WHAT IS EXPECTED >> Print the records below word for word, starting at the line that contains "Click the 14S label on main map axis" and ending at the last line of the records. Leave out the pictures.

TASK MATERIAL >>
---------------

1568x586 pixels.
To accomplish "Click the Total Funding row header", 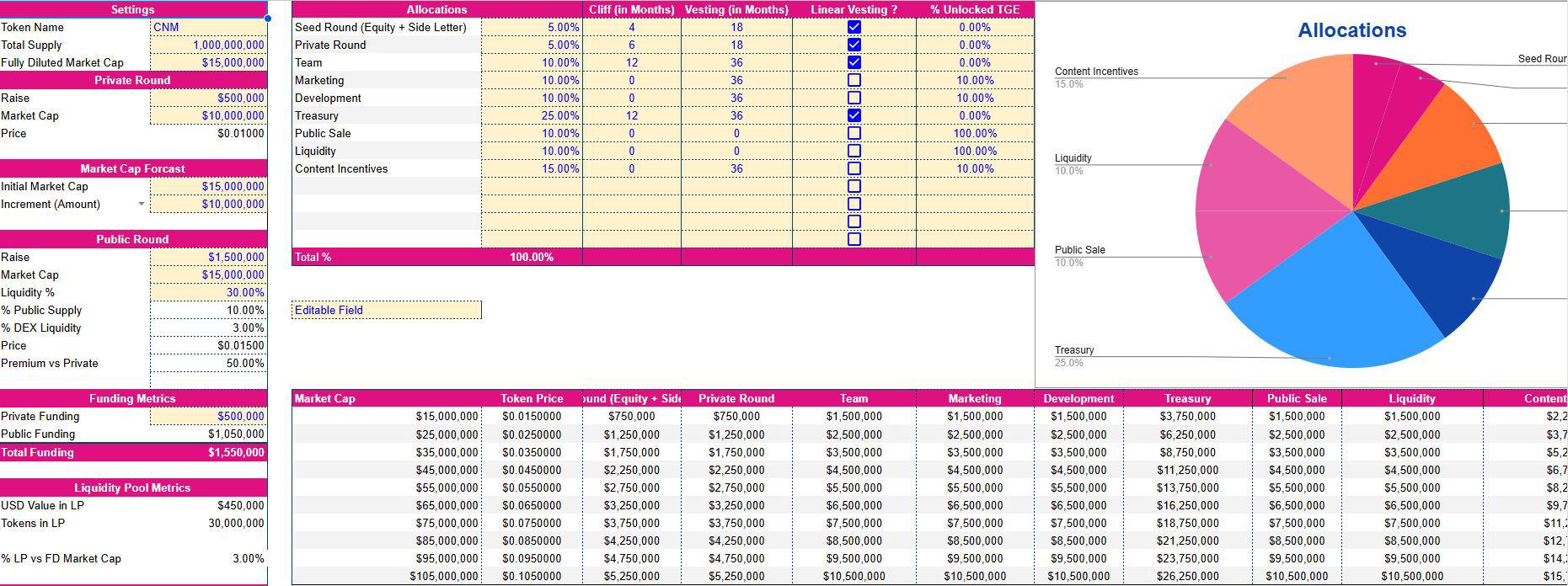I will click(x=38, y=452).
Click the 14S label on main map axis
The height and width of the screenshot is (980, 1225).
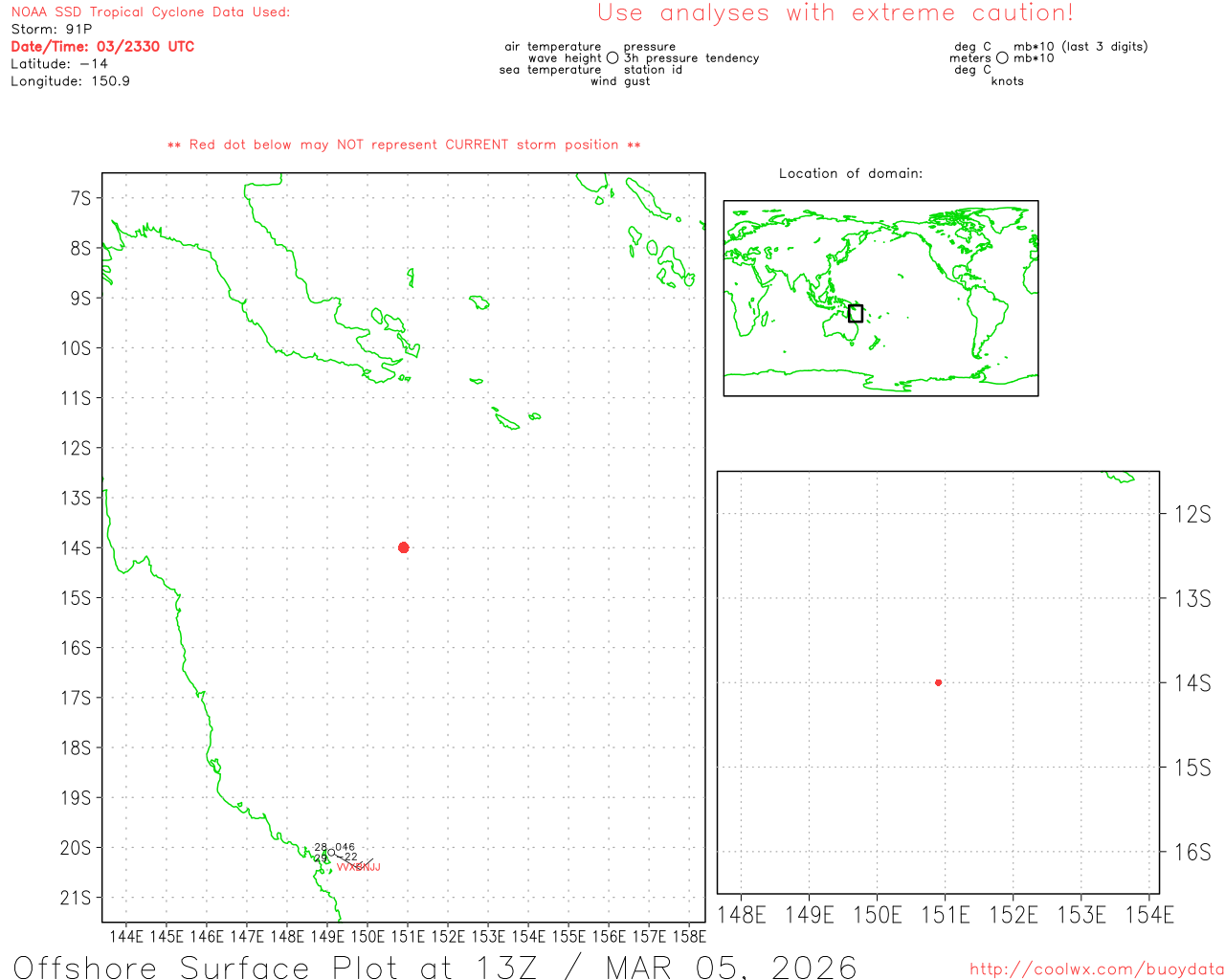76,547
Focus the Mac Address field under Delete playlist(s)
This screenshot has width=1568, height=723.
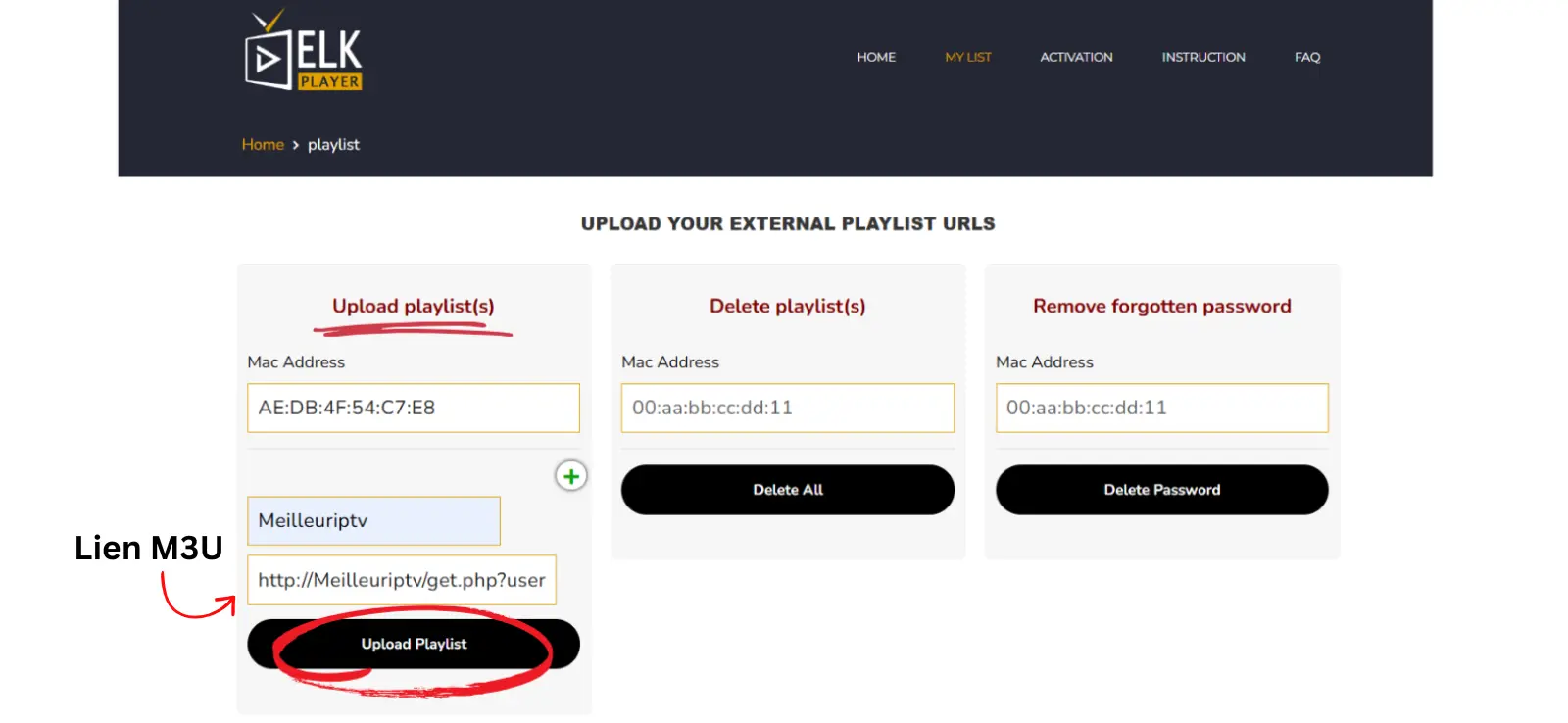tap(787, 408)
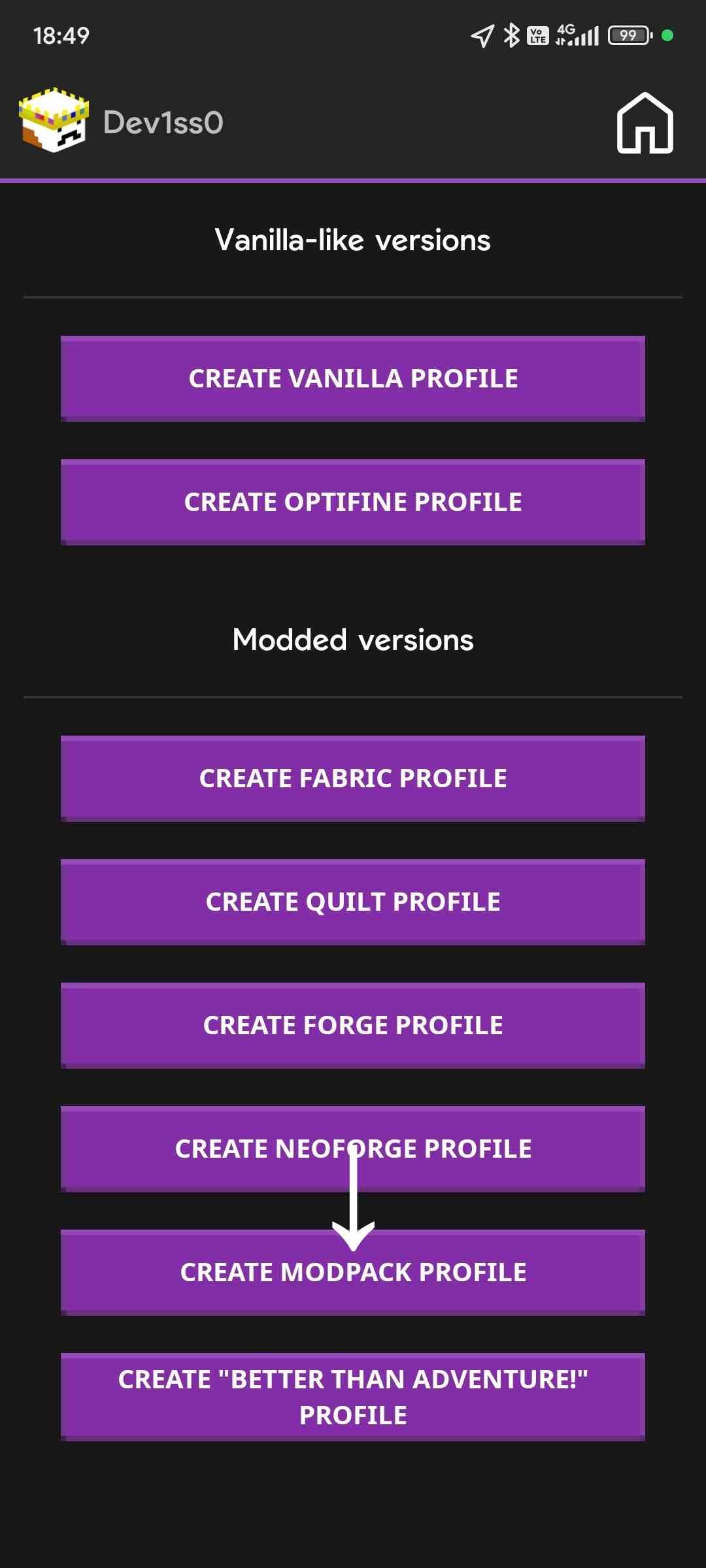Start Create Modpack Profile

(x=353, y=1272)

---------------

RESPONSE TO THIS EXERCISE >>
Click the 14S label on main map axis
The height and width of the screenshot is (980, 1225).
76,547
Focus the Mac Address field under Delete playlist(s)
This screenshot has width=1568, height=723.
tap(787, 408)
Start Create Modpack Profile

(x=353, y=1272)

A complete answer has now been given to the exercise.